***** DATA SECTION *****

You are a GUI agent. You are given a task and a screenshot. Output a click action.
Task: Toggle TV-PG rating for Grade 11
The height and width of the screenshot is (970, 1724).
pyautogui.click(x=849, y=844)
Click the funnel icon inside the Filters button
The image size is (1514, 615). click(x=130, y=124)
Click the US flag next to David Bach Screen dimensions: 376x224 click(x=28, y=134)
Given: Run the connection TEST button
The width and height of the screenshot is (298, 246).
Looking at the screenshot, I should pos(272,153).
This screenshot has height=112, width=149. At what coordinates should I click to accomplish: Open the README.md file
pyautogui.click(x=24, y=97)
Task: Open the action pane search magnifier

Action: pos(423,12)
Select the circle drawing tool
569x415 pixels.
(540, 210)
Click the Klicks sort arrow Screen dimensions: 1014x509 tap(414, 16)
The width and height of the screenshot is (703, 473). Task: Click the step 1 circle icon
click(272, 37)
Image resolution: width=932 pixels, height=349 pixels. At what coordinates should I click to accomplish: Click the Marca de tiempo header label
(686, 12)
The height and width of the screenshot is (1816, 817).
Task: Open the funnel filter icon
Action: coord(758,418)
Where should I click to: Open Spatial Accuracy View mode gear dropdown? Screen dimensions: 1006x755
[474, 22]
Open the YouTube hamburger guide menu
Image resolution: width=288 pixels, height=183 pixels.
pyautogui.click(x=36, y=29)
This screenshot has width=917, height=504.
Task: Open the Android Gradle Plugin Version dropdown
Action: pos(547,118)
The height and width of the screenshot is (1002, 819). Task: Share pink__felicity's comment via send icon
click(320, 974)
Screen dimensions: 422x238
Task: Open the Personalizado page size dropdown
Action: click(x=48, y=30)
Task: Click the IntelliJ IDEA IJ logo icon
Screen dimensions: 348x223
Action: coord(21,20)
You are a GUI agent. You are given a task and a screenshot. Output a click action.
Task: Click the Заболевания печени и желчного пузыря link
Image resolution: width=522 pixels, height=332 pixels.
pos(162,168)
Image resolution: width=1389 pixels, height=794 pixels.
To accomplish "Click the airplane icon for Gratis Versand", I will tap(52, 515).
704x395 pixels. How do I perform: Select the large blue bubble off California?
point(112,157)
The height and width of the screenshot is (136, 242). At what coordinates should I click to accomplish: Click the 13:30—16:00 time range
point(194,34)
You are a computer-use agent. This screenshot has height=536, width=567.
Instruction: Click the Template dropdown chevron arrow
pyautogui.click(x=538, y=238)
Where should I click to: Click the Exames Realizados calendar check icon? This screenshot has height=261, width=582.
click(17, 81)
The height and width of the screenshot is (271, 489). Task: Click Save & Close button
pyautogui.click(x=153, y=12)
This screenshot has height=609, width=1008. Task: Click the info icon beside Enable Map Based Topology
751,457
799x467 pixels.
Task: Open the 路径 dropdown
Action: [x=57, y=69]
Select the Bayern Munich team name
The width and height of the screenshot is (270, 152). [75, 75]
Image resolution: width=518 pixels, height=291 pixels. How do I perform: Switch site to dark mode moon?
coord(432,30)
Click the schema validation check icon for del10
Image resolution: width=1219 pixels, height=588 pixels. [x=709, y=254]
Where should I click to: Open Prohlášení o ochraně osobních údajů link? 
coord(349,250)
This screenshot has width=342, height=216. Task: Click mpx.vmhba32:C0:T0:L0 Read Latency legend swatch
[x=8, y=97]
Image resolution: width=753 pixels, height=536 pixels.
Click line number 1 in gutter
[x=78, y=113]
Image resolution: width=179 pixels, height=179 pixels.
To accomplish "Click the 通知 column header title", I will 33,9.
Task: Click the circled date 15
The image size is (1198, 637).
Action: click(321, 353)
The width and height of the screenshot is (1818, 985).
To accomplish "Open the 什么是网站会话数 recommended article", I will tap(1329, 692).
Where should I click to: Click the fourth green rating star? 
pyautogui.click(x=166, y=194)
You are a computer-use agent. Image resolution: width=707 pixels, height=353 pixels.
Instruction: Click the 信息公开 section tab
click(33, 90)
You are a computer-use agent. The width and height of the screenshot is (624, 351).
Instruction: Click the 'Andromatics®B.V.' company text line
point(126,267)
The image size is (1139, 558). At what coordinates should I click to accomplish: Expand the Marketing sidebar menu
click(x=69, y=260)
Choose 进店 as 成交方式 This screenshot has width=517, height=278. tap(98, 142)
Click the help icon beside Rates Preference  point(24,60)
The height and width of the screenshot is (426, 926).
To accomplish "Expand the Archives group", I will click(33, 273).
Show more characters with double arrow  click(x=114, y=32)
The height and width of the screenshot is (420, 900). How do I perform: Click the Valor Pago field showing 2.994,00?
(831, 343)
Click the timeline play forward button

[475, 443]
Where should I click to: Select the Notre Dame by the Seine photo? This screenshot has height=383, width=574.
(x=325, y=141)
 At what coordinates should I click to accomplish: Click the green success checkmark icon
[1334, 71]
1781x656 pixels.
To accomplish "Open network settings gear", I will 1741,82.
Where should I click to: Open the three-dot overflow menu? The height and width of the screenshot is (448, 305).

*****

▶ _WORK ITEM_:
Retype the data in full, precisely as given.

▶ _REPLY_:
You are a GUI agent. You are given a task and a screenshot. Output a click action.
Task: Toggle TV-PG rating for Grade 11
The height and width of the screenshot is (970, 1724).
pyautogui.click(x=849, y=844)
Click the funnel icon inside the Filters button
The image size is (1514, 615). click(x=130, y=124)
Click the US flag next to David Bach Screen dimensions: 376x224 click(x=28, y=134)
Given: Run the connection TEST button
The width and height of the screenshot is (298, 246).
Looking at the screenshot, I should pos(272,153).
This screenshot has height=112, width=149. At what coordinates should I click to accomplish: Open the README.md file
pyautogui.click(x=24, y=97)
Task: Open the action pane search magnifier

Action: pos(423,12)
Select the circle drawing tool
569x415 pixels.
(540, 210)
Click the Klicks sort arrow Screen dimensions: 1014x509 tap(414, 16)
The width and height of the screenshot is (703, 473). Task: Click the step 1 circle icon
click(272, 37)
Image resolution: width=932 pixels, height=349 pixels. At what coordinates should I click to accomplish: Click the Marca de tiempo header label
(686, 12)
The height and width of the screenshot is (1816, 817).
Task: Open the funnel filter icon
Action: coord(758,418)
Where should I click to: Open Spatial Accuracy View mode gear dropdown? Screen dimensions: 1006x755
[474, 22]
Open the YouTube hamburger guide menu
Image resolution: width=288 pixels, height=183 pixels.
pyautogui.click(x=36, y=29)
This screenshot has width=917, height=504.
Task: Open the Android Gradle Plugin Version dropdown
Action: pos(547,118)
The height and width of the screenshot is (1002, 819). Task: Share pink__felicity's comment via send icon
click(320, 974)
Screen dimensions: 422x238
Task: Open the Personalizado page size dropdown
Action: click(x=48, y=30)
Task: Click the IntelliJ IDEA IJ logo icon
Screen dimensions: 348x223
Action: coord(21,20)
You are a GUI agent. You are given a task and a screenshot. Output a click action.
Task: Click the Заболевания печени и желчного пузыря link
Image resolution: width=522 pixels, height=332 pixels.
pos(162,168)
Image resolution: width=1389 pixels, height=794 pixels.
To accomplish "Click the airplane icon for Gratis Versand", I will tap(52, 515).
704x395 pixels. How do I perform: Select the large blue bubble off California?
point(112,157)
The height and width of the screenshot is (136, 242). At what coordinates should I click to accomplish: Click the 13:30—16:00 time range
point(194,34)
You are a computer-use agent. This screenshot has height=536, width=567.
Instruction: Click the Template dropdown chevron arrow
pyautogui.click(x=538, y=238)
Where should I click to: Click the Exames Realizados calendar check icon? This screenshot has height=261, width=582.
click(17, 81)
The height and width of the screenshot is (271, 489). Task: Click Save & Close button
pyautogui.click(x=153, y=12)
This screenshot has height=609, width=1008. Task: Click the info icon beside Enable Map Based Topology
751,457
799x467 pixels.
Task: Open the 路径 dropdown
Action: [x=57, y=69]
Select the Bayern Munich team name
The width and height of the screenshot is (270, 152). [75, 75]
Image resolution: width=518 pixels, height=291 pixels. How do I perform: Switch site to dark mode moon?
coord(432,30)
Click the schema validation check icon for del10
Image resolution: width=1219 pixels, height=588 pixels. [x=709, y=254]
Where should I click to: Open Prohlášení o ochraně osobních údajů link? 
coord(349,250)
This screenshot has width=342, height=216. Task: Click mpx.vmhba32:C0:T0:L0 Read Latency legend swatch
[x=8, y=97]
Image resolution: width=753 pixels, height=536 pixels.
Click line number 1 in gutter
[x=78, y=113]
Image resolution: width=179 pixels, height=179 pixels.
To accomplish "Click the 通知 column header title", I will 33,9.
Task: Click the circled date 15
The image size is (1198, 637).
Action: click(321, 353)
The width and height of the screenshot is (1818, 985).
To accomplish "Open the 什么是网站会话数 recommended article", I will tap(1329, 692).
Where should I click to: Click the fourth green rating star? 
pyautogui.click(x=166, y=194)
You are a computer-use agent. Image resolution: width=707 pixels, height=353 pixels.
Instruction: Click the 信息公开 section tab
click(33, 90)
You are a computer-use agent. The width and height of the screenshot is (624, 351).
Instruction: Click the 'Andromatics®B.V.' company text line
point(126,267)
The image size is (1139, 558). At what coordinates should I click to accomplish: Expand the Marketing sidebar menu
click(x=69, y=260)
Choose 进店 as 成交方式 This screenshot has width=517, height=278. tap(98, 142)
Click the help icon beside Rates Preference  point(24,60)
The height and width of the screenshot is (426, 926).
To accomplish "Expand the Archives group", I will click(33, 273).
Show more characters with double arrow  click(x=114, y=32)
The height and width of the screenshot is (420, 900). How do I perform: Click the Valor Pago field showing 2.994,00?
(831, 343)
Click the timeline play forward button

[475, 443]
Where should I click to: Select the Notre Dame by the Seine photo? This screenshot has height=383, width=574.
(x=325, y=141)
 At what coordinates should I click to accomplish: Click the green success checkmark icon
[1334, 71]
1781x656 pixels.
To accomplish "Open network settings gear", I will 1741,82.
Where should I click to: Open the three-dot overflow menu? The height and width of the screenshot is (448, 305).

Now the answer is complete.